Si nous comparons ce conte à celui du Barlaam, nous y remarquons quelques différences. Il ne s’agit plus simplement d’un chasseur, mais du maître d’un jardin, qui tend un piège à l’oiseau parce qu’il dévaste ce jardin. En outre, l’oiseau n’est pas nommé. D’où provient cette différence, puisque le conte fait partie d’une traduction du roman grec ? Il est malaisé de le dire [2]. Quoi qu’il en

  1. Un livre d’histoires édifiantes imprimé en « juif allemand » au XVIIIe siècle, le Simchas ha-Nefesch (Joie de l’âme) contient la même histoire, sous une forme à peu près aussi concise que le résumé qu’on vient de lire. Le passage indiqué dans la note 3 de la page 230 ne s’y trouve pas. L’œuf d’autruche devient un œuf d’oie (Voy. Grünbaum, Jüdisch-deutsche Chrestomathie (Leipzig, 1882), p. 249.

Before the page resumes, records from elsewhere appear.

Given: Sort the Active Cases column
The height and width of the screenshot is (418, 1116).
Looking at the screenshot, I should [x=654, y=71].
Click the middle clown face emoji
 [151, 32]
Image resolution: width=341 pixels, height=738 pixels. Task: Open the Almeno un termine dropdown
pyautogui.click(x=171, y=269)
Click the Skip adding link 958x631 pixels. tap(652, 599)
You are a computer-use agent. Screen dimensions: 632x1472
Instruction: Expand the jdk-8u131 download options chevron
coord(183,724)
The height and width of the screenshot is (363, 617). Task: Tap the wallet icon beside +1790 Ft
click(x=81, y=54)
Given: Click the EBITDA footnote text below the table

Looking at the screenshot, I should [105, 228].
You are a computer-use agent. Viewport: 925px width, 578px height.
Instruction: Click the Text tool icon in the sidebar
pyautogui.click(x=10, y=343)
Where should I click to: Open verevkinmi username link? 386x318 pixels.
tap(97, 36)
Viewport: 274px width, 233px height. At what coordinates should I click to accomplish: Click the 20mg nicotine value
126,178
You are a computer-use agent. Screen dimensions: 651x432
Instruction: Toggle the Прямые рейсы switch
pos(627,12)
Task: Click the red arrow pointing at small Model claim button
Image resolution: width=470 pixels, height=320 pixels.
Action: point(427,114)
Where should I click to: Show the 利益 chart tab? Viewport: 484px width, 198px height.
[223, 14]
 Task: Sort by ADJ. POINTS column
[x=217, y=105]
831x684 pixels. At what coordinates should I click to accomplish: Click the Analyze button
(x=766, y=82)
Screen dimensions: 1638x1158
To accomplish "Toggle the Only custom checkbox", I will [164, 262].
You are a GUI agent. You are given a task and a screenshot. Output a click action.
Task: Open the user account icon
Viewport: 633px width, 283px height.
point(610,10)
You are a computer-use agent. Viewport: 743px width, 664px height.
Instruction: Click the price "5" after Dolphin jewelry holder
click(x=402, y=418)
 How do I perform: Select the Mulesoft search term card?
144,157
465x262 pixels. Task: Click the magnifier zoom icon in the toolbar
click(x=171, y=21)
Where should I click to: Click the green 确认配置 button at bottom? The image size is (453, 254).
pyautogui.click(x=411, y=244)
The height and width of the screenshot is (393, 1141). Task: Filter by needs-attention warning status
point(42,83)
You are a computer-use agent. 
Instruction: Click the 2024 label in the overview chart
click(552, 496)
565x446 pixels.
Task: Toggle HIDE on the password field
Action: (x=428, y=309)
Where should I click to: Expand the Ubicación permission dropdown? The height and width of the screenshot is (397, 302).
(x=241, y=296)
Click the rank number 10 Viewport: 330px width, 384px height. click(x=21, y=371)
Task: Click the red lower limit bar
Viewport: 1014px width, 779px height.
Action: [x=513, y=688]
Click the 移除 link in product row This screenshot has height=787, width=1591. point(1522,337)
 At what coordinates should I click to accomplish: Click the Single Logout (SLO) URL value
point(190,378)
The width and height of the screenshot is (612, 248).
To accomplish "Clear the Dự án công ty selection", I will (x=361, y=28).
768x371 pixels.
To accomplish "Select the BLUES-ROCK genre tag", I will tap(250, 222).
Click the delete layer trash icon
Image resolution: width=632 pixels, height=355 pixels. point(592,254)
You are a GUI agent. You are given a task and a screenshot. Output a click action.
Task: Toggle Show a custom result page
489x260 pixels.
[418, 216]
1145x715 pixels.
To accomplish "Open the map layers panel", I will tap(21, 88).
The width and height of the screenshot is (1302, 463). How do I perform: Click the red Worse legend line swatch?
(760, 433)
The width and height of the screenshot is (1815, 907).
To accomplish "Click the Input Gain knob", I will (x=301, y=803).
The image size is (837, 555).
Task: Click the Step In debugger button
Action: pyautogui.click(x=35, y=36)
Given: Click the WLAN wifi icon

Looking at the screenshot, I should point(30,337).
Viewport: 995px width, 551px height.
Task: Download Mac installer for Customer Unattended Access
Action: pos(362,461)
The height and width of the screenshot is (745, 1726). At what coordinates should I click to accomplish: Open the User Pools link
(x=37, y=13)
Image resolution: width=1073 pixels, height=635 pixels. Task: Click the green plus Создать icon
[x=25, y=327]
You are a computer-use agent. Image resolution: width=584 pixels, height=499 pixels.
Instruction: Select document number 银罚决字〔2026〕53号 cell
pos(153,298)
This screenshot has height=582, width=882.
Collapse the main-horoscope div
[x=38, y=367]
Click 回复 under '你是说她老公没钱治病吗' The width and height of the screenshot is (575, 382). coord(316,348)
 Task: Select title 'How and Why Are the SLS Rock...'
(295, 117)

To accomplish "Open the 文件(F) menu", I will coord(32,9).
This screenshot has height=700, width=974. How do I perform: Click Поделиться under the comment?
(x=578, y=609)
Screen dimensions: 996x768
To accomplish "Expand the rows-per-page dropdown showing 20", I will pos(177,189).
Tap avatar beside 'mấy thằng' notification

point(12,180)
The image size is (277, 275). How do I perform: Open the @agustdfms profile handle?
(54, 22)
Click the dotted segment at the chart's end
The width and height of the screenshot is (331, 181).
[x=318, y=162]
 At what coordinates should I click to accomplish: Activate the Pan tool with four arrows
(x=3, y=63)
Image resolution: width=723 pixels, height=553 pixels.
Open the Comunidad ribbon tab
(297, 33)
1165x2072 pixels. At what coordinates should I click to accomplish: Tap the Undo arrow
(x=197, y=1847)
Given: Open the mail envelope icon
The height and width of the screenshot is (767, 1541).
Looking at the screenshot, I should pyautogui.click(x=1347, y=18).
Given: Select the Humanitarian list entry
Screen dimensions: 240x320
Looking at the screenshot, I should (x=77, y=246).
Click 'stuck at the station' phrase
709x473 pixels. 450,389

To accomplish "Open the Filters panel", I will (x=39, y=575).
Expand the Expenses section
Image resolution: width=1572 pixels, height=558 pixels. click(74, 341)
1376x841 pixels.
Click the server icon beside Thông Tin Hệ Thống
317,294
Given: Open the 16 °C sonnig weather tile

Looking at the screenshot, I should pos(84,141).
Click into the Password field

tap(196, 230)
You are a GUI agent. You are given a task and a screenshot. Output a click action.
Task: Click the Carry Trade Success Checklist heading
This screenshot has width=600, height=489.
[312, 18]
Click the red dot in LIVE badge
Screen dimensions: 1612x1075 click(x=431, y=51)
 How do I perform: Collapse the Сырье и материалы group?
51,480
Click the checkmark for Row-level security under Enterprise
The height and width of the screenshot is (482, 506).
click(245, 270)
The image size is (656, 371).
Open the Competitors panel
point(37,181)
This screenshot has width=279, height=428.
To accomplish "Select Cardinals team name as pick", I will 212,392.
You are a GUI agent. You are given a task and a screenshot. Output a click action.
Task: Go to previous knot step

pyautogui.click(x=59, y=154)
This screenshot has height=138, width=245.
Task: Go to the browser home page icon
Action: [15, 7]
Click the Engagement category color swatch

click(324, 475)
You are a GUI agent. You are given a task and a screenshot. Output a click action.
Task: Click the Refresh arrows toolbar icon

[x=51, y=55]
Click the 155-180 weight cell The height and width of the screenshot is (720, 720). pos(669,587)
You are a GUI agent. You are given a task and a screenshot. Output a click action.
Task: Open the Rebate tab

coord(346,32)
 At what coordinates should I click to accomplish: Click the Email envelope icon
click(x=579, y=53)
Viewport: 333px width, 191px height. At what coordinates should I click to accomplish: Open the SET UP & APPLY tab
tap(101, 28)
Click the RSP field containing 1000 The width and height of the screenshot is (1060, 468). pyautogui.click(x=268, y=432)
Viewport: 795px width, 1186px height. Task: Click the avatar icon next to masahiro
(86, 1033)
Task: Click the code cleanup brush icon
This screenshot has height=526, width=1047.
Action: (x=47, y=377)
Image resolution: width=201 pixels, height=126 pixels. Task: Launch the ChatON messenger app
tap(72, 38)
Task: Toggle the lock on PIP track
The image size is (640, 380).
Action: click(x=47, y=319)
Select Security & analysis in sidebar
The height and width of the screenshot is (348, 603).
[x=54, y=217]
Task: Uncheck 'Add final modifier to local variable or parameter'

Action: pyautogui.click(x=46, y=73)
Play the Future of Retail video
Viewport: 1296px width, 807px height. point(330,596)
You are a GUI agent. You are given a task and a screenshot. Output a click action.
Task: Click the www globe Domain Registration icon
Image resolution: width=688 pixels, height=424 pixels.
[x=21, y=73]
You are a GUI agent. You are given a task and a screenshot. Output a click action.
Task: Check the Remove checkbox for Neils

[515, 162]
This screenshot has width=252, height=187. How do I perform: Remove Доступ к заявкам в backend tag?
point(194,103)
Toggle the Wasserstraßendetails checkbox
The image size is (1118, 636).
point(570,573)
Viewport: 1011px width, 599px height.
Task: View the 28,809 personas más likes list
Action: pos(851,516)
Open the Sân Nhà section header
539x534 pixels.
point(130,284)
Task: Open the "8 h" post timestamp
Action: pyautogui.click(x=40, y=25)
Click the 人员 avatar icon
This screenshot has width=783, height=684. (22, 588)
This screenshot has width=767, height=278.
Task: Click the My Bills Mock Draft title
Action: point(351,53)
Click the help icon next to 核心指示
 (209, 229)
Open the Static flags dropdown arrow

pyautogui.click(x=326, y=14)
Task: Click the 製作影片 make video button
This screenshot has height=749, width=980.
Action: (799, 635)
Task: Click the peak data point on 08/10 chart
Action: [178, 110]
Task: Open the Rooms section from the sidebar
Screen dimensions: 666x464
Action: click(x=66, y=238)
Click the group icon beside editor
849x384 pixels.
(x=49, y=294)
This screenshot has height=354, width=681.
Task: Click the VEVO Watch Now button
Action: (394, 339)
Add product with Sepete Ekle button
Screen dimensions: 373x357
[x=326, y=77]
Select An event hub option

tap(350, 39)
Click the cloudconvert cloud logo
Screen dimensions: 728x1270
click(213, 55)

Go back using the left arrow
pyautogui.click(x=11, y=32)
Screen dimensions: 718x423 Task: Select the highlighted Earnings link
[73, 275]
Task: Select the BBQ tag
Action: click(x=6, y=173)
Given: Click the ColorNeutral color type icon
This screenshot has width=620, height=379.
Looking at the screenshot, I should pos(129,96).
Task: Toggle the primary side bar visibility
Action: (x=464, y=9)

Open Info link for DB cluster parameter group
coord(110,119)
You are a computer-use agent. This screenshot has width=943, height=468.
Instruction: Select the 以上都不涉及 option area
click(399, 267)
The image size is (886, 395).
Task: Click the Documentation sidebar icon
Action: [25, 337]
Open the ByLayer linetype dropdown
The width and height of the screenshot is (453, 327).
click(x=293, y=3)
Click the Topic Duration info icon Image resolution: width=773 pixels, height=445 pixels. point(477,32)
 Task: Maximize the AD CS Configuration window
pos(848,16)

  2. Si on admettait (voy. ci-dessus, p. 229, n. 1) que le roman grec, au lieu d’être la source du syriaque (d’où provient l’arabe et par lui l’hébreu), est au contraire lui-même fait d’après un roman syriaque (qui viendrait directement du sanscrit par l’intermédiaire du pehlvi), les choses s’expliqueraient mieux : ce serait le traducteur grec qui aurait altéré la forme originale.